Abstract
Carfilzomib is a Food and Drug Administration-approved selective proteasome inhibitor for patients with multiple myeloma (MM). However, recent studies indicate that MM cells still develop resistance to carfilzomib, and the molecular mechanisms associated with carfilzomib resistance have not been studied in detail. In this study, to better understand its potential resistant effect and its underlying mechanisms in MM, microarray gene expression profile associated with carfilzomib-resistant KMS-11 and its parental cell line was downloaded from Gene Expression Omnibus database. Raw fluorescent signals were normalized and differently expressed genes were identified using Significance Analysis of Microarrays method. Genetic interaction network was expanded using String, a biomolecular interaction network JAVA platform. Meanwhile, molecular function, biological process and signaling pathway enrichment analysis were performed based on Gene Ontology and Kyoto Encyclopedia of Genes and Genomes. Totally, 27 upregulated and 36 downregulated genes were identified and a genetic interaction network associated with the resistant effect was expanded basing on String, which consisted of 100 nodes and 249 edges. In addition, signaling pathway enrichment analysis indicated that cytokine–cytokine receptor interaction, autophagy, ErbB signaling pathway, microRNAs in cancer and fatty acid metabolism pathways were aberrant in carfilzomib-resistant KMS-11 cells. Thus, in this study, we demonstrated that carfilzomib potentially conferred drug resistance to KMS-11 cells by cytokine–cytokine receptor interaction, autophagy, ErbB signaling pathway, microRNAs in cancer and fatty acid metabolism pathways, which may provide some potential molecular therapeutic targets for drug combination therapy against carfilzomib resistance.

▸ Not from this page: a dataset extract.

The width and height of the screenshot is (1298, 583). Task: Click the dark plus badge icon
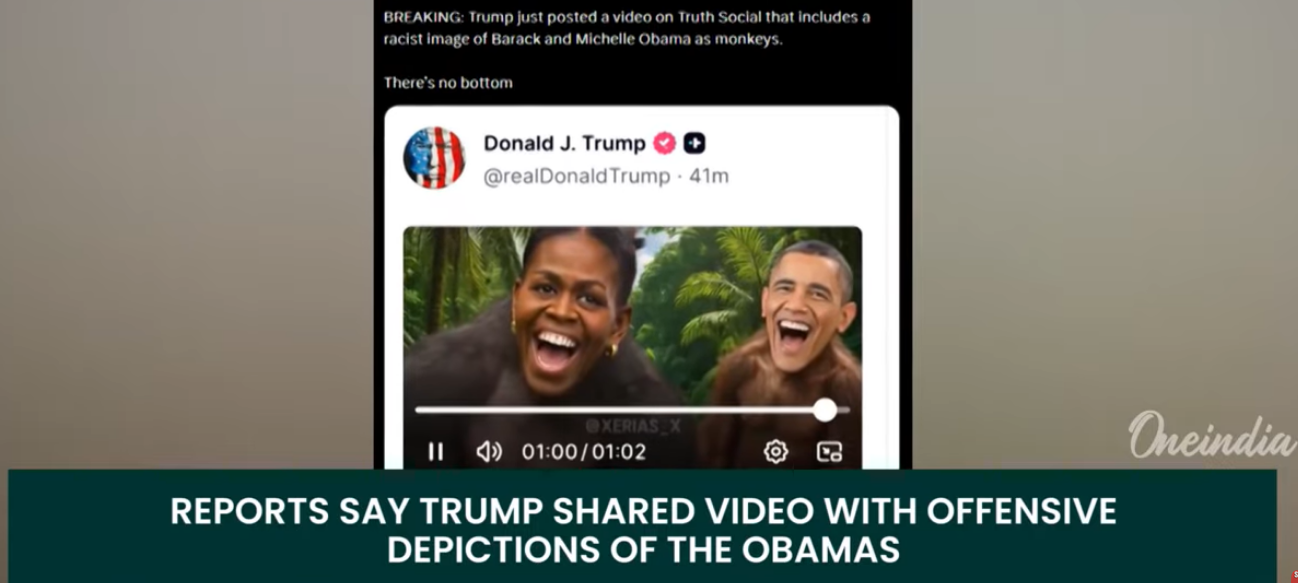(695, 144)
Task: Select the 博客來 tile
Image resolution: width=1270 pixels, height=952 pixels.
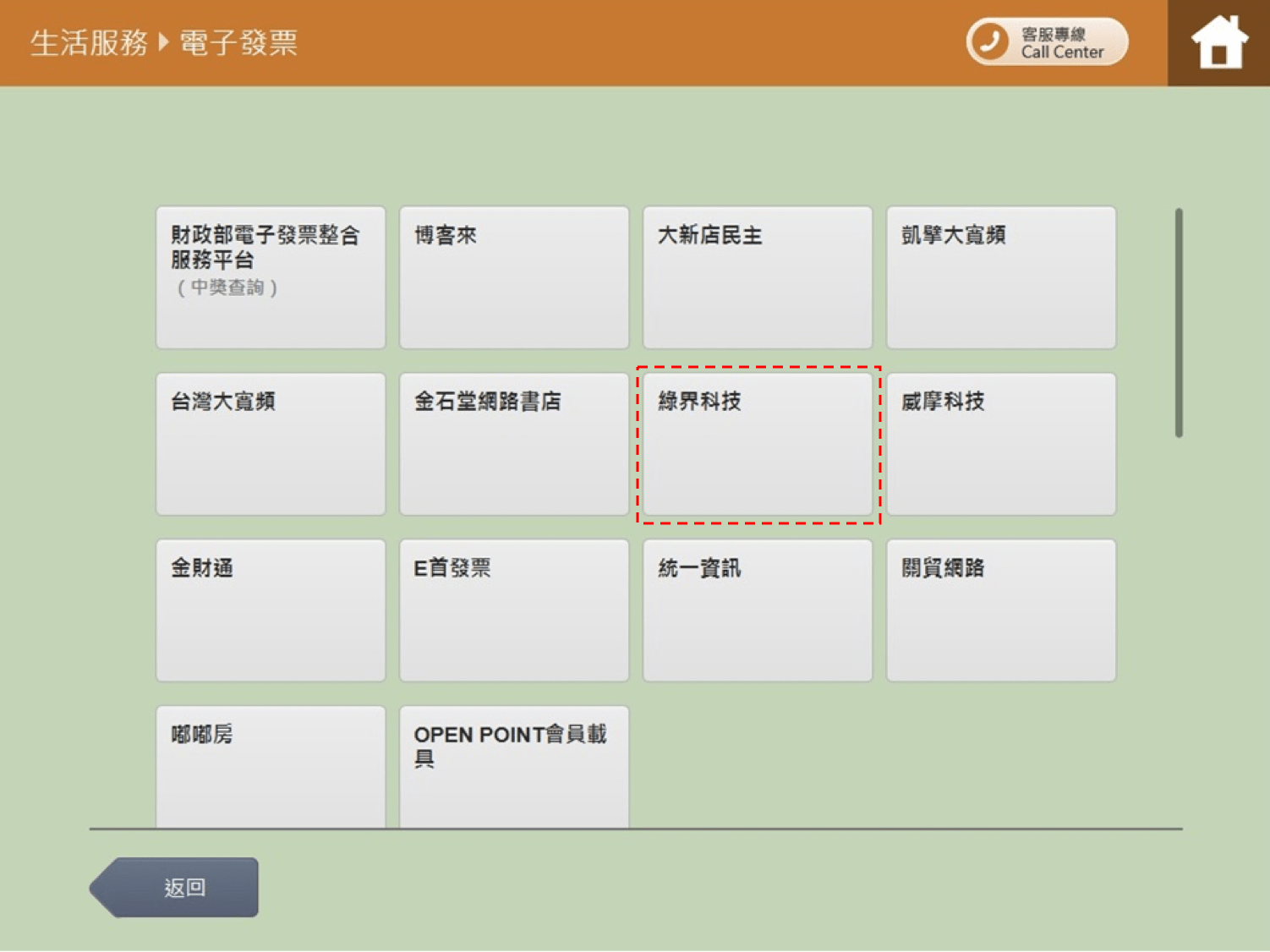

Keywords: multiple myeloma, carfilzomib, drug resistance, microarray, interaction network, compensate pathways
Introduction
Multiple myeloma (MM), also known as plasma cell myeloma, is an incurable cancer formed by malignant plasma cells.1 As the second most common cancer of the blood next only to non-Hodgkin’s lymphoma, each year, over 20,000 new cases are diagnosed in the USA according to epidemiologic studies from the American Cancer Society.2 Over the last 40 years, therapy with melphalan plus prednisone has been recognized as the standard of care for patients with newly diagnosed MM.3 However, older patients and patients with clinically significant coexisting illnesses may not be eligible for high-dose therapy and usually do not tolerate this treatment. For these patients, the proteasome inhibitors (bortezomib and carfilzomib) are active in relapsed or refractory myeloma, which were approved by the Food and Drug Administration for treatment of relapsed/refractory MM in 2003 and 2012, respectively.4 In preclinical studies, bortezomib and carfilzomib sensitized melphalan-sensitive and melphalan-resistant myeloma cell lines to melphalan by breaking down enzyme complexes and downregulated cellular responses to genotoxic stress.5 However, recent studies revealed that relapse of myeloma developed due to acquisition of resistance to proteasome inhibitors, owing to the mutations of proteasome complex,6 upregulation of transporter channels or cytochrome components7 and the induction of alternative compensatory pathways.8 Although several aspects of the mechanisms associated with acquisition of resistance to proteasome inhibitors have been studied, a systems biological perspective in terms of proteasome inhibitors resistance for MM has not been fully elucidated.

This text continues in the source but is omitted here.